**Set env variables and create directory for module**

In [208]:
%env PROJECT_ID frauddetectionkaggle
%env BUCKET_ID frauddetectionkagglepkmatt
%env REGION europe-west1
%env TRAINER_PACKAGE_PATH ./fraud_detection_training
%env MAIN_TRAINER_MODULE fraud_detection_training.train
%env JOB_DIR gs://frauddetectionkagglepkm/xgb_job_dir
%env RUNTIME_VERSION 1.14
%env PYTHON_VERSION 3.5
! mkdir fraud_detection_training

env: PROJECT_ID=frauddetectionkaggle
env: BUCKET_ID=frauddetectionkagglepkmatt
env: REGION=europe-west1
env: TRAINER_PACKAGE_PATH=./fraud_detection_training
env: MAIN_TRAINER_MODULE=fraud_detection_training.train
env: JOB_DIR=gs://frauddetectionkagglepkm/xgb_job_dir
env: RUNTIME_VERSION=1.14
env: PYTHON_VERSION=3.5
mkdir: cannot create directory ‘fraud_detection_training’: File exists


**Create a bucket (NB: AI Platform won't work with a multi region bucket!!)**

In [209]:
! gsutil mb -l $REGION gs://$BUCKET_ID
#upload the CSVs to this bucket manually

Creating gs://frauddetectionkagglepkmatt/...
ServiceException: 409 Bucket frauddetectionkagglepkmatt already exists.

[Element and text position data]
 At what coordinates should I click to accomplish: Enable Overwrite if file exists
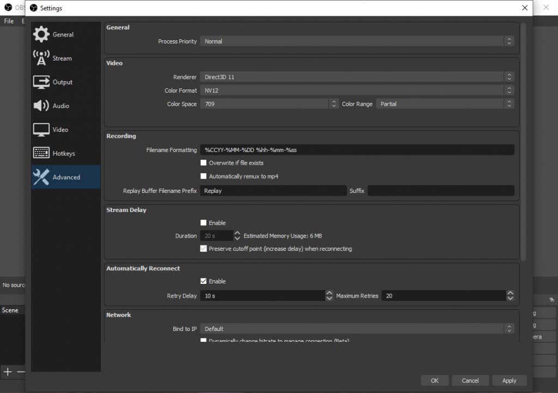[x=204, y=162]
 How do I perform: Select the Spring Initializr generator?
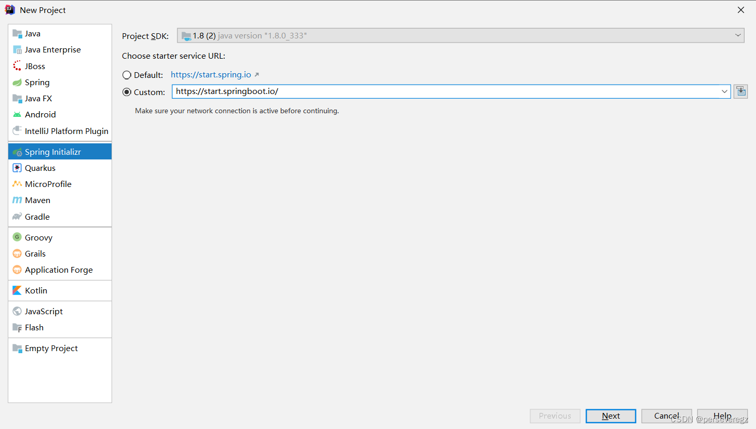coord(53,151)
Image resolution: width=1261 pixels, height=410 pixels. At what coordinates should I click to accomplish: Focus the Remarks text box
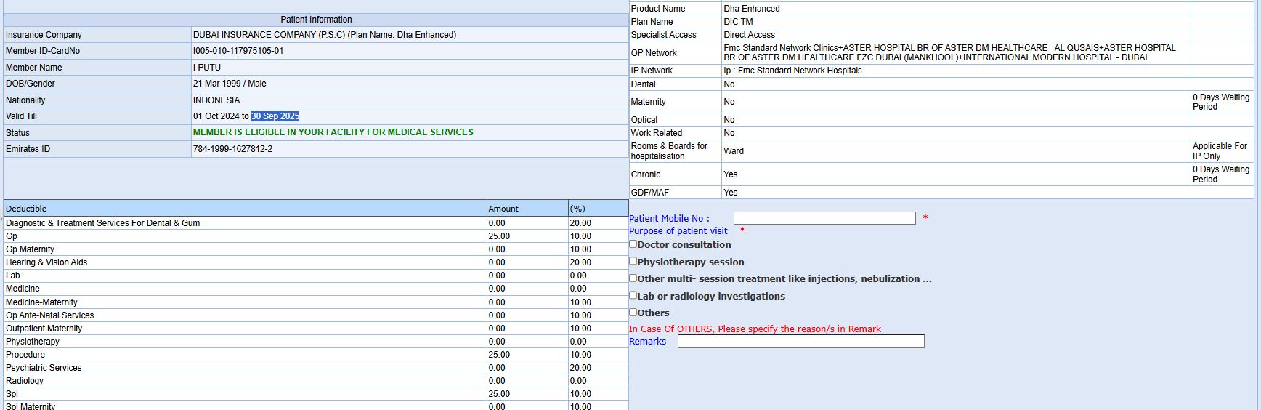click(800, 342)

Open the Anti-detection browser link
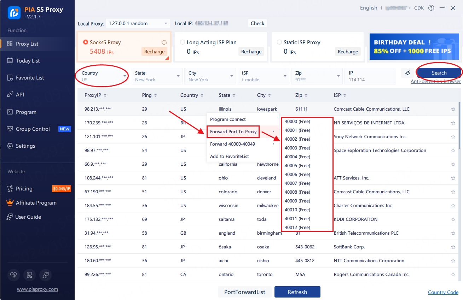point(435,82)
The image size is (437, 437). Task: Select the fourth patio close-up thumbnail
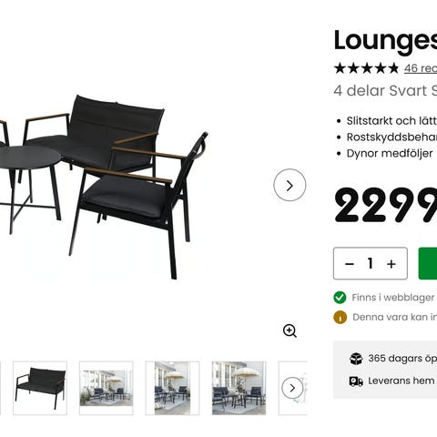239,388
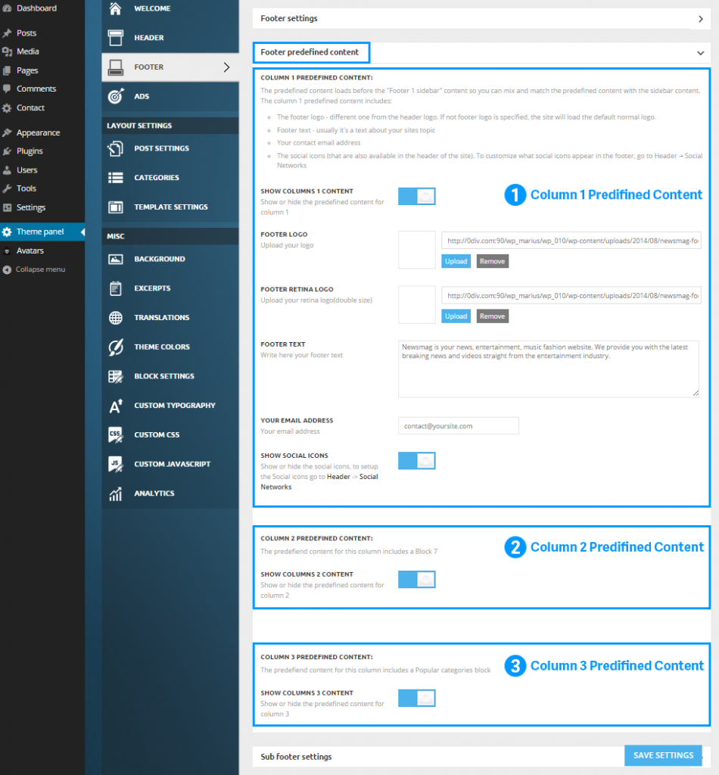Screen dimensions: 719x775
Task: Disable Show Columns 1 Content
Action: tap(416, 195)
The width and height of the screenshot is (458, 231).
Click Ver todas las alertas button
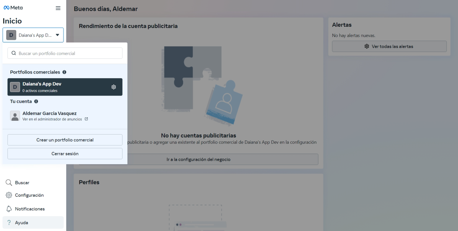(x=389, y=47)
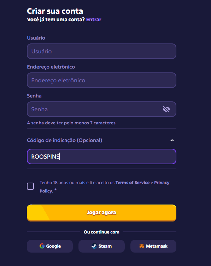Viewport: 211px width, 266px height.
Task: Click the Google G logo
Action: [42, 246]
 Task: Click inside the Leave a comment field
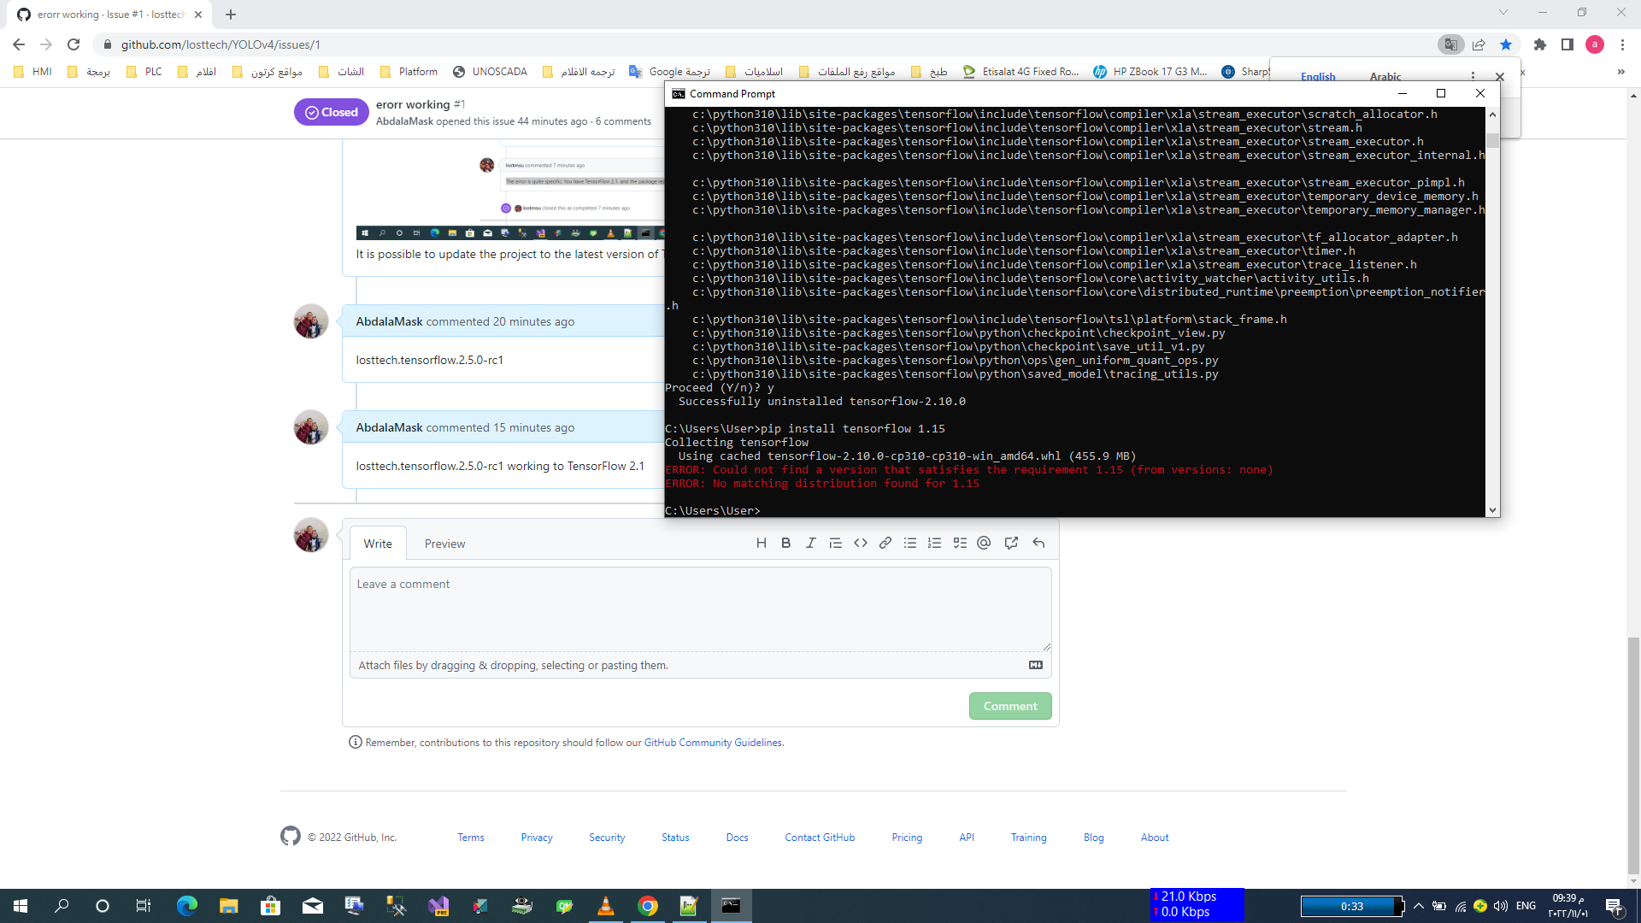pos(699,608)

Task to carry out
Do these statements agree with the notebook excerpt above? 1. The region is set to europe-west1. 2. The mkdir command created the fraud_detection_training directory. 3. AI Platform works with a multi region bucket. Answer yes or no for each and quote the deciding words.

The solution
1. Yes: "%env REGION europe-west1"
2. No: "mkdir: cannot create directory ‘fraud_detection_training’: File exists"
3. No: "AI Platform won't work with a multi region bucket!!"